Rettungsdienst in Pforzheim und Enzkreis schlägt Alarm wegen Überlastung

Der Rettungsdienst hat seine Belastungsgrenze erreicht. Am Donnerstag zeigten sich Kreisgeschäftsführer Herbert Mann und Rettungsdienstleiter Jochen Irion vom Deutschen Roten Kreuz Pforzheim-Enzkreis besorgt.

Sind besorgt: DRK-Kreisgeschäftsführer Herbert Mann und Rettungsdienstleiter Jochen Irion beklagen zu viele Bagatelleinsätze.
DRK-Kreisgeschäftsführer Herbert Mann und Rettungsdienstleiter Jochen Irion beklagen zu viele Bagatelleinsätze. Foto: Birgit Metzbaur

Ein Faktor der Überlastung sind steigende Einsatzzahlen, die zu einer Mehrbelastung bei den Beschäftigten führen. Seit Jahresbeginn ist das DRK 20 Prozent mehr Einsätze gefahren als im Vorjahreszeitraum. Bis Jahresende rechnet Irion mit 42.000 Einsätzen. Dazu kommt: Die Einsatzzeiten werden länger. Krankenhäuser sind aufgrund von vielen Corona-Patienten, die auf den Normalstationen isoliert werden müssen, zeitweise nicht mehr aufnahmefähig. „Bis man irgendwo Patienten unterbekommt, wird es immer schwieriger“, so Mann.
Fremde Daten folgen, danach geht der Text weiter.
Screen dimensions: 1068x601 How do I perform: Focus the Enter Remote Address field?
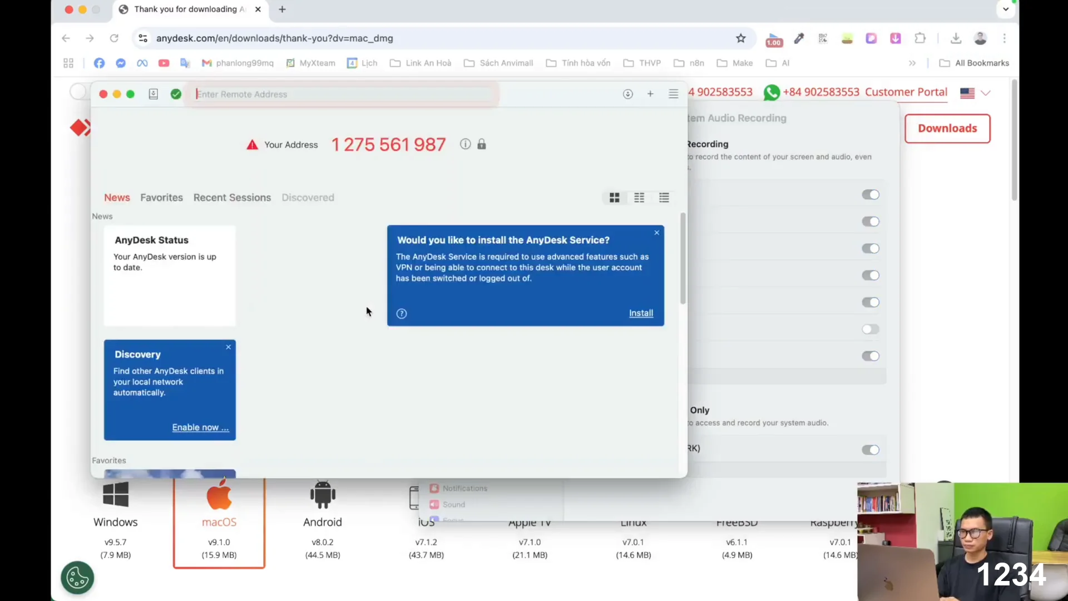pyautogui.click(x=342, y=94)
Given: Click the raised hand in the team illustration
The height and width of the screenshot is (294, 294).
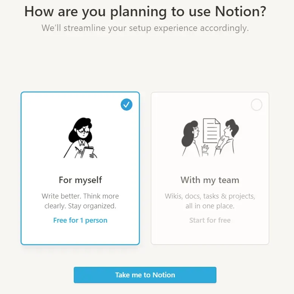Looking at the screenshot, I should click(205, 148).
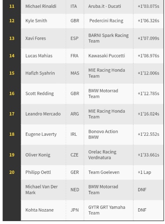Click Xavi Fores rider name

coord(36,38)
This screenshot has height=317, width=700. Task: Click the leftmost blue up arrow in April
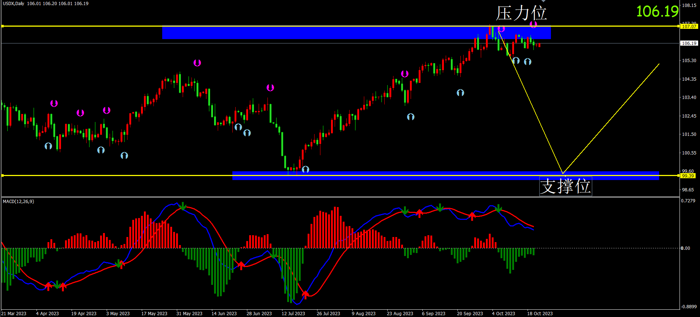point(48,146)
In der Folge müssen Rettungsdienste manchmal weite Strecken bis nach Stuttgart, Mannheim, Ludwigsburg fahren. Während dieser Fahrtzeit müssen andere Kolleginnen und Kollegen sie vor Ort vertreten. Ein weiterer Zeitfresser ist die Übergabezeit in den Kliniken. „Was früher in fünf Minuten abgehandelt wurde“, dauere heute bis zu einer Stunde. Und nach dem Transport eines Corona-Patienten muss der Rettungswagen sorgfältig gereinigt werden.

Notfallsanitäter arbeiten im Zwölf-Stunden-Schichtbetrieb, seit zweieinhalb Jahren mit Maske und Schutzkleidung, oft ohne Mittagspause. Das gehe an die körperliche und psychische Substanz, erklären Mann und Irion und haben Verständnis, wenn Notfallsanitäter ihre Arbeitszeit reduzieren oder sich für einfachere Arbeitsplätze entscheiden. Betriebliche Sanitätsdienste seien eine große Konkurrenz.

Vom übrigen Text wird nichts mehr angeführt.